CITRUS, Interpretable deep learning for chromatin-informed inference of transcriptional programs driven by somatic alterations across cancers

Yifeng Tao*, Xiaojun Ma*, Drake Palmer, Russell Schwartz, Xinghua Lu, Hatice Ulku Osmanbeyoglu

University of Pittsburgh, Carnegie Mellon University, UPMC Hillman Cancer Center
https://academic.oup.com/nar/article/50/19/10869/6761738


ABSTRACT

Cancer is a disease of gene dysregulation, where cells acquire somatic and epigenetic alterations that drive aberrant cellular signaling. These alterations adversely impact transcriptional programs and cause profound changes in gene expression. Interpreting somatic alterations within context-specific transcriptional programs will facilitate personalized therapeutic decisions but is a monumental task. Toward this goal, we develop a partially interpretable neural network model called Chromatin-informed Inference of Transcriptional Regulators Using Self-attention mechanism (CITRUS). CITRUS models the impact of somatic alterations on transcription factors and downstream transcriptional programs. Our approach employs a self-attention mechanism to model the contextual impact of somatic alterations. Furthermore, CITRUS uses a layer of hidden nodes to explicitly represent the state of transcription factors (TFs) to learn the relationships between TFs and their target genes based on TF binding motifs in the open chromatin regions of tumor samples. We apply CITRUS to genomic, transcriptomic, and epigenomic data from 17 cancer types profiled by The Cancer Genome Atlas. CITRUS predicts patient-specific TF activities and reveals transcriptional program variations between and within tumor types. We show that CITRUS yields biological insights into delineating TFs associated with somatic alterations in individual tumors.
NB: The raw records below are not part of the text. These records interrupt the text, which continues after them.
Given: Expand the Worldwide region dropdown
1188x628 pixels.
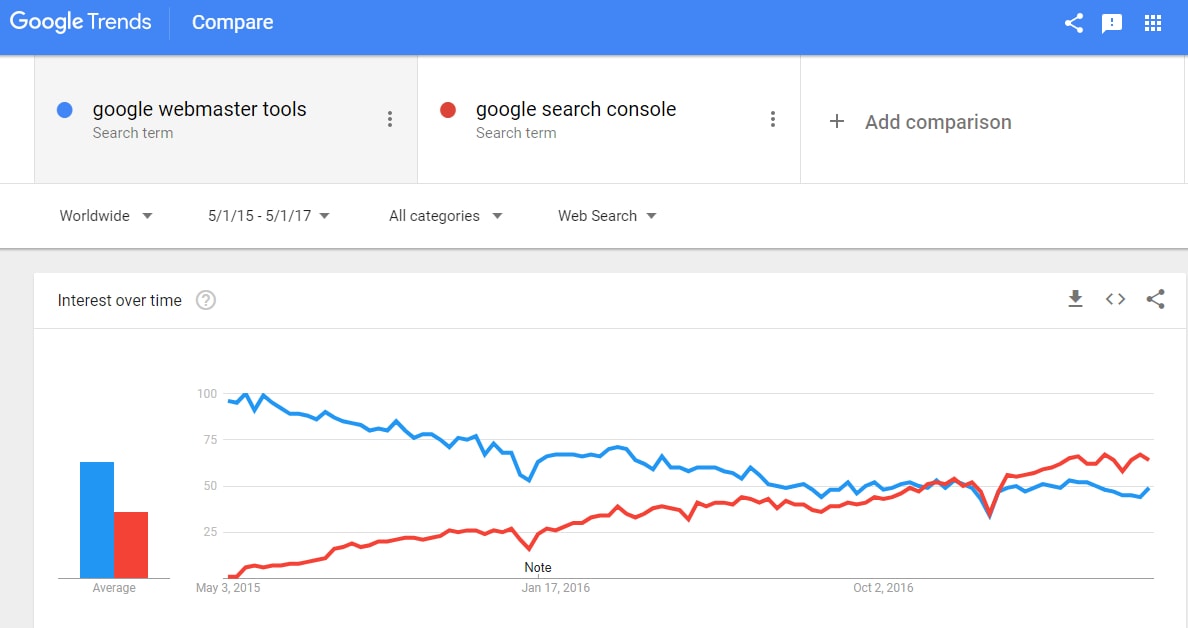Looking at the screenshot, I should point(105,215).
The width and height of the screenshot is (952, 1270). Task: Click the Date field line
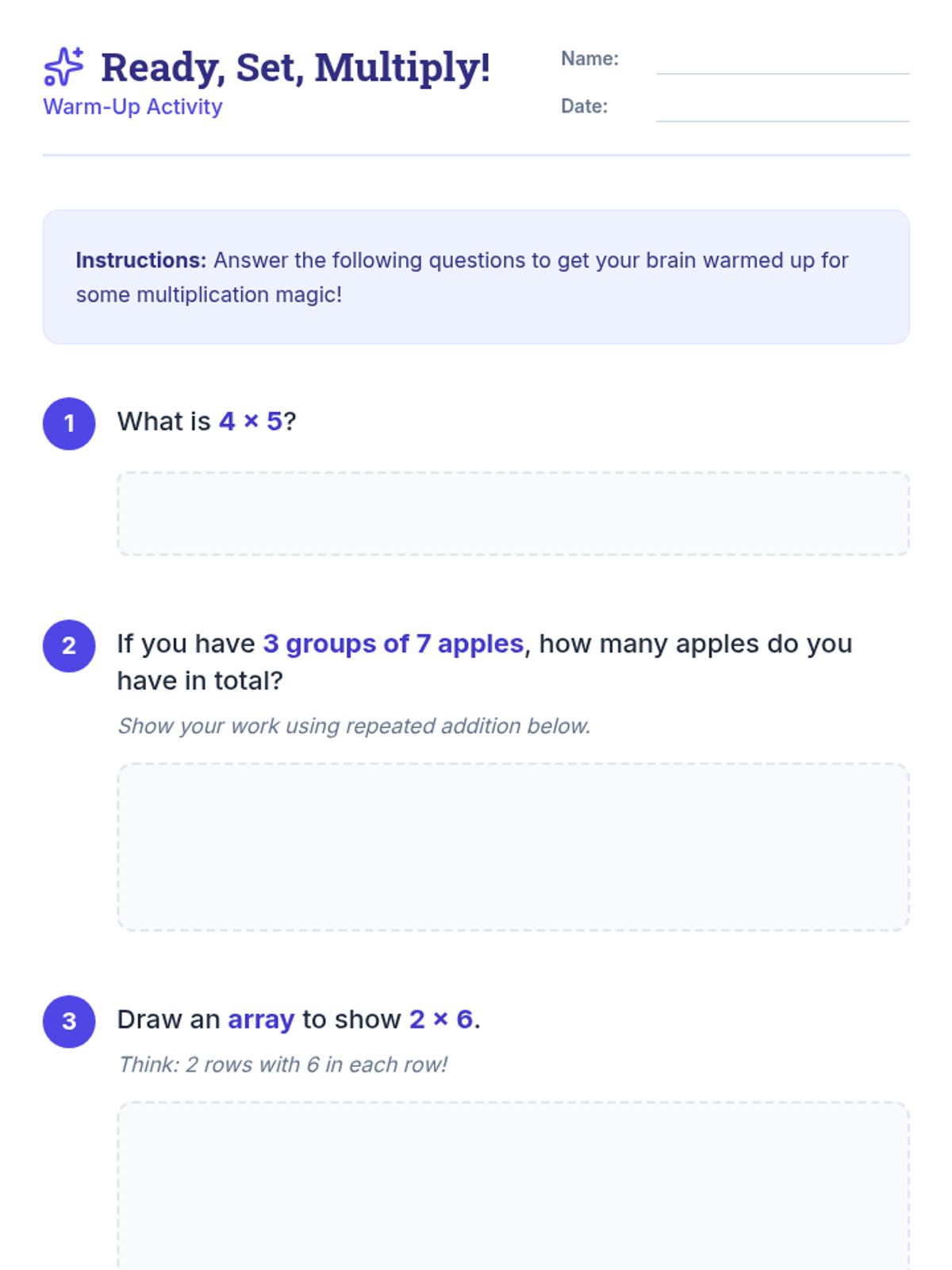coord(782,111)
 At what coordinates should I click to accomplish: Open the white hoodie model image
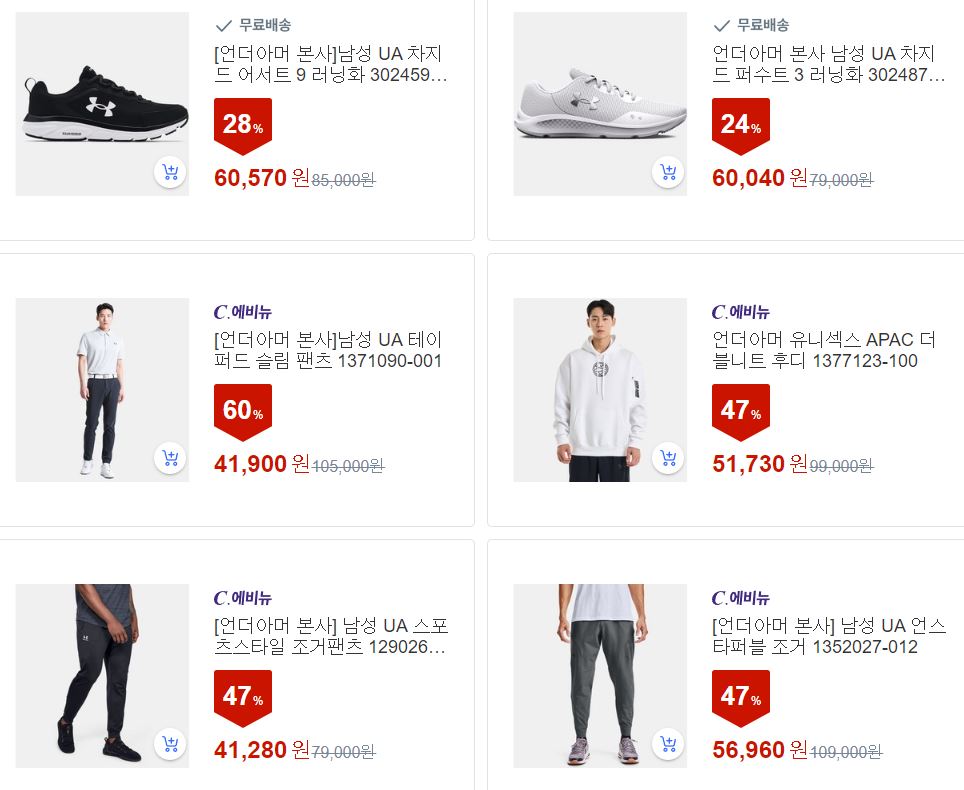[600, 390]
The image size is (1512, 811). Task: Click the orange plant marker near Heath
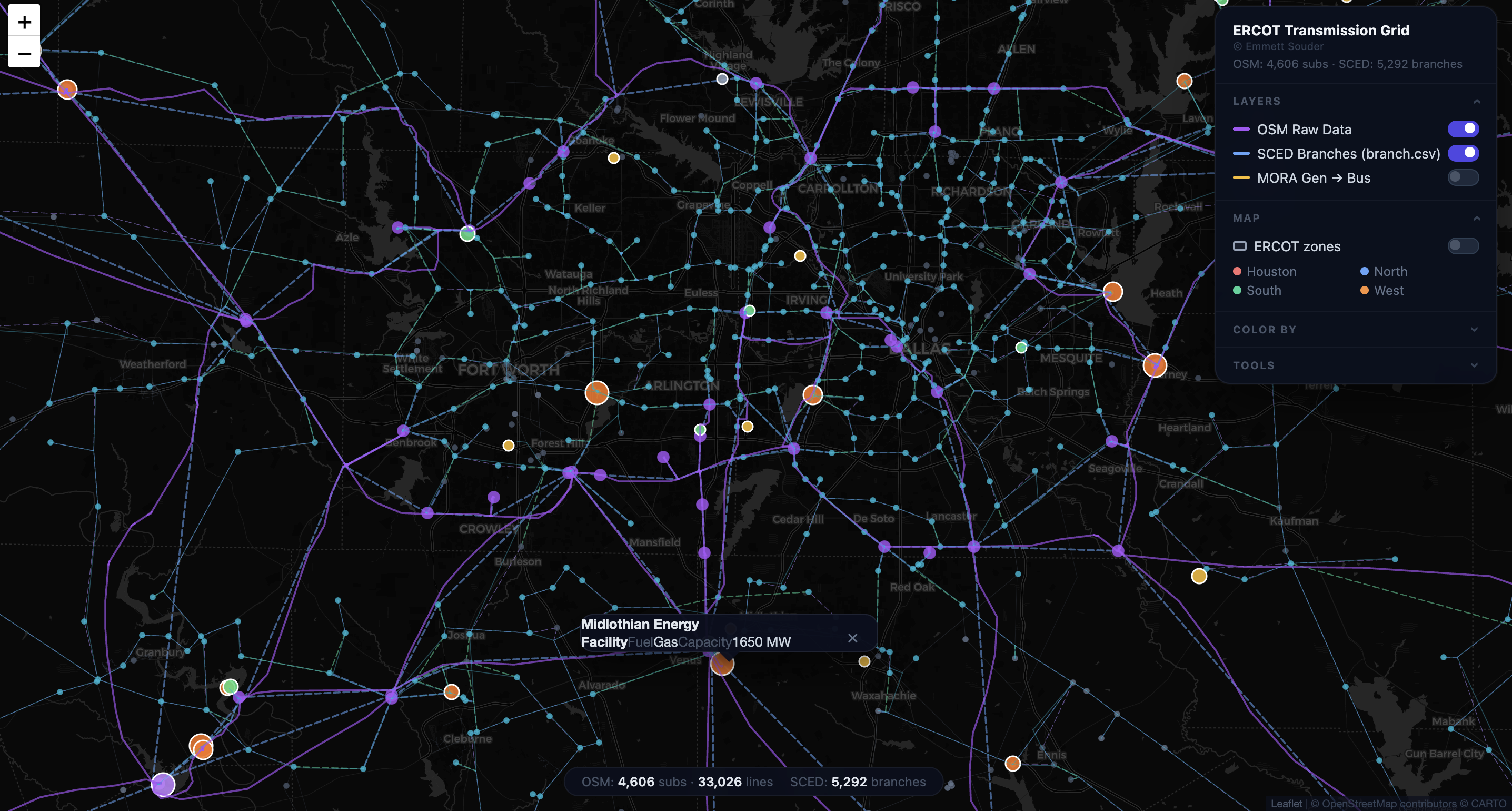tap(1112, 291)
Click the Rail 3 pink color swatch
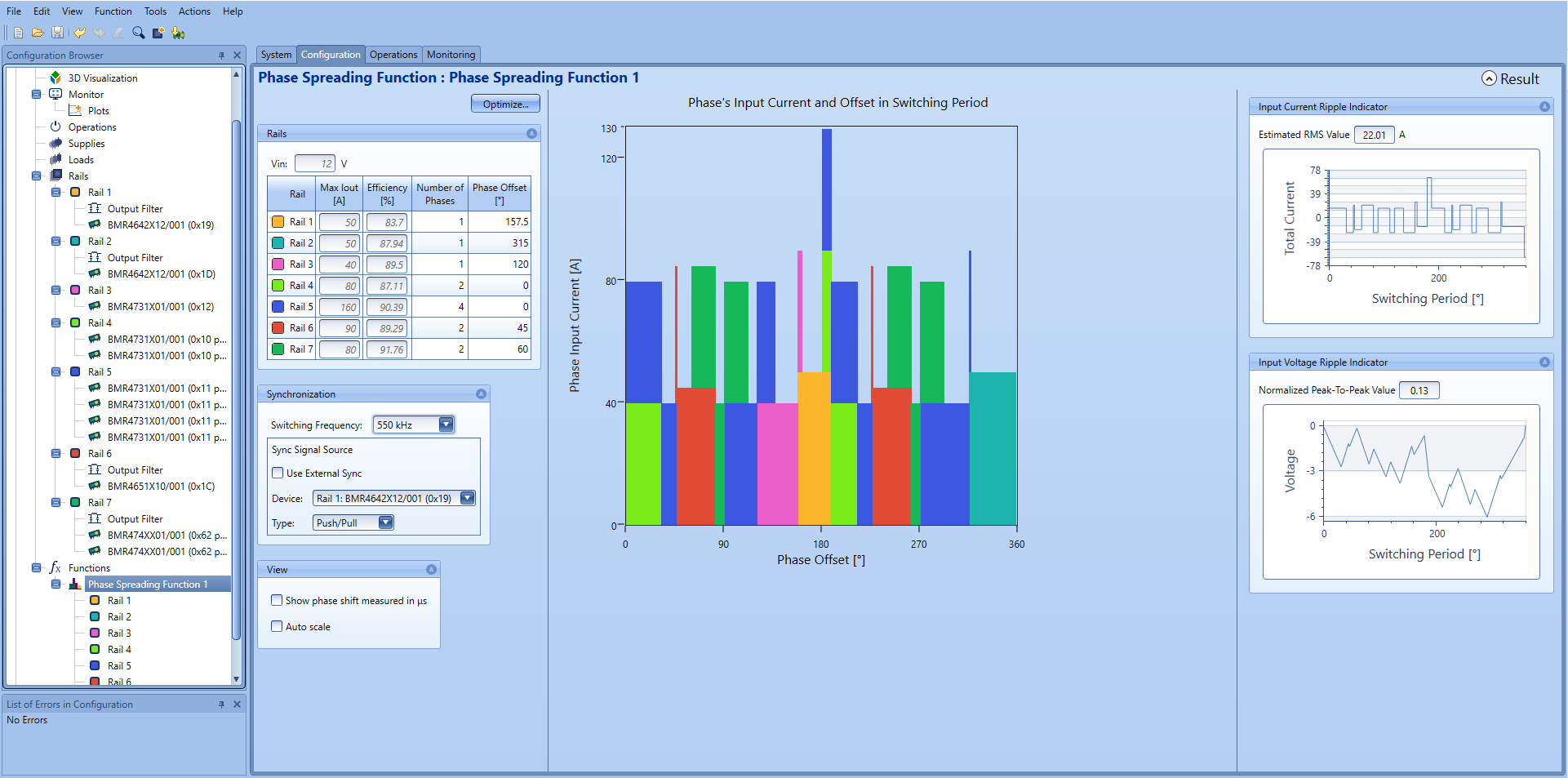The height and width of the screenshot is (778, 1568). click(278, 265)
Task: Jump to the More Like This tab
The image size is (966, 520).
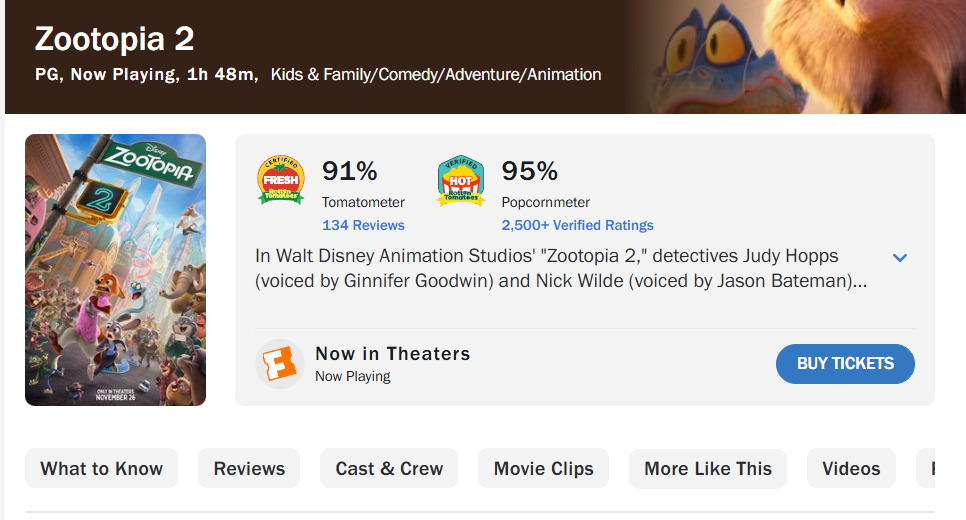Action: (708, 469)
Thus, CITRUS is a promising tool for precision oncology.


CODE

Code and documentation can be found in GitHub link github.com/osmanbeyoglulab/CITRUS


Input data

dataset_CITRUS.pkl : CITRUS input. All the data for training CITRUS model has been packaged into a pickle file.


Outputs

output_dataset_CITRUS.pkl : Outputs of CITRUS for a single run. The same as input data, we packaged and saved all the training outputs in a pickle file.

TF_activity_ensemble_10.csv : The ensembled TF activities of all samples for 10 runs. This is a tumor by TF matrix (5803 X 321) with tumor barcode as row names and TF names as column names except for the last column which is the cancer type.

TF_activity_ensemble_10_noHoldout.csv : The ensembled TF activities of samples excluding holdout samples for 10 runs. This is a tumor by TF matrix (4642 X 321) with tumor barcode as row names and TF names as column names except for the last column which is the cancer type.